▶ Page text:
= = = =

MPEG-DASH Support in Youtube
From last week onwards YouTube started to serve 50% of
its videos in MPEG-DASH. This is true for the YouTube TV application, https://www.youtube.com/tv#/browse
- I think this will give a big help for the player deployment. Do not forget
that DASH is related to packaging and multiplexing, not to codec.
Encoding will still be a business if it evolves to smart
handling of multiple packaging (HLS, DASH, SS, HDS) by reusing the same encoded
material (h.264...) and if it integrates smart player device adaptation and
content rules enforcement.
Google is also adding Dash to Chrome player (it should be in Chrome version 23).
DASH Basics: MPD and
Segments
Let’s quickly summarize how a DASH content is made of:
§ MPD: an
XML document describing where the various media resources present in the
content are located. The media resources can be single-media (for example,
a video-only MP4 file) or a multiplexed set of streams (for example an AV
MPEG-2 Transort Stream). Streams can be scalable (such as SVC) but we won’t go
into such details as GPAC doesn’t support advanced description of scalable
streams in DASH. Some media resources may exist in different versions, for
example different bitrate or language or resolutions. In DASH, such a “version”
of the stream is called a representation, and all representations are grouped
together in an AdaptationSet.
§ segment:
a continuous part of a media resource. The segment is the smallest part of the
media that can be located in the MPD. What a segment exactly contains depends
on the underlying media format of the content.
§ subsegment:
a continuous part of a segment, or of a subsegment.
§ sidx:
short name for SegmentIndexBox, this is an ISOBMF (MP4/3GP container) structure
describing a segment by giving its earliest presentation time, how the segment
is further divided into subsegments, random access points locations (byte
offset) and timing in the segment payload. The goal of the SIDX is to build an
index of the segment at a given granularity to simplify trick modes (seeking,
fast-forward, fast-rewind, …).
There are several ways to refer to a segment in an MPD. If the
file is made of a single segment (-single-segment option for ISOBMF), one will
likely use SegmentBase element. If a file is made of several segments, each
segment will be identified by the SegmentList syntax in the MPD, using byte
ranges. For other cases, we need to instruct MP4Box how to refer to segments
(and how to store them as well). The following switches are defined:
§ -segment-ext
EXT: tells MP4Box to generate segments with EXT extension (by defaultm4s for ISOBMF and or ts for MPEG-2)
§ -segment-name
NAME: tells MP4Box to generate each segment in a dedicated file, called
NAME%d.EXT. NAME can also have %s in it, in
which case %s will be replaced by the name of the file being dashed without
folder indication and extension. By default, such segments will be stored using
the SegmentList syntax in the MPD.
§ -url-template:
if set when generating segements in different files, the segments will be
refered to using the SegmentTemplate syntax
in the MPD.

= = = =

▶ Given data:
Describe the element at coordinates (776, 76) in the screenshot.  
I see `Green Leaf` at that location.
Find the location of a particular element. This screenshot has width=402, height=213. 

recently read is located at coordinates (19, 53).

= = = =

▶ Exercise set:
(a) From the MPEG-DASH page, copy the passage between "MPEG-DASH Support in" and "not to codec.", inclusive.
(b) Pick up the MPEG-DASH page after its last sentence and keep writing.

▶ Answers to each task:
(a)
MPEG-DASH Support in Youtube
From last week onwards YouTube started to serve 50% of
its videos in MPEG-DASH. This is true for the YouTube TV application, https://www.youtube.com/tv#/browse
- I think this will give a big help for the player deployment. Do not forget
that DASH is related to packaging and multiplexing, not to codec.

(b)
ISO Base Media File Format
For content based on ISOBMF (ISO/IEC 14496-12), MP4Box can be
used to cut files into DASH segments. Before going any further, some
definitions will be needed:
§ segment:
for ISOBMF, a segment is a consecutive set of movie fragments. Each movie
fragment is composed of a moof box followed by mdat box(es), and all data
adressing in the mdat(s) are done using relative offsets in the moof.
§ subsegment:
a part of a segment, made of a consecutive set of movie fragments. A subsegment
can be further divided in subsegments, until only a single movie fragment per
subsegment is present.
With that in mind, we can generate DASH content by playing with
the following MP4Box parameters:
§ -dash
X: produce segments of roughly X milliseconds.
§ -frag
Y: use movie fragments of roughly Y milliseconds. By default, fragments
duration is 500 milliseconds.
§ -rap:
attempts to cut segments so that they all start with an access point (IDR,
I-frame or beginning of a gradual decoding refresh for example).
§ -subsegs-per-sidx
N: specifies how many subsegments per sidx we would like. This only covers the
first level of segment spliting (MP4Box doesn’t handle subsegments subdivision
into subsegments). Noticable values are:
§ <0:
disable: sidx will not be produced
§ 0: a
single sidx box is used for the entire segment, and each subsegment is made of
a single movie fragment (i.e., there will be X/Y subsegments in sidx). This is
the default value.
§ >0: produces X/Y/N subsegments referenced
in the first sidx.
§ -daisy-chain:
this is only used when producing multiple subsegments per segment
(-subsegs-per-sidx). If specified, subsegments will be described in SIDX in
which the last entry (subsegment) points to the next SIDX. Otherwise, multiple
SIDXs will be stored in a hierarchical way, with the first SIDX pointing to
each SIDX of the subsegments.
§ -single-segment:
special mode indicating that the file should be segmented as one single
segment. In that case, the dash duration X becomes the subsegment duration, and
a single sidx is produced before any movie fragment.
Now let’s see an example.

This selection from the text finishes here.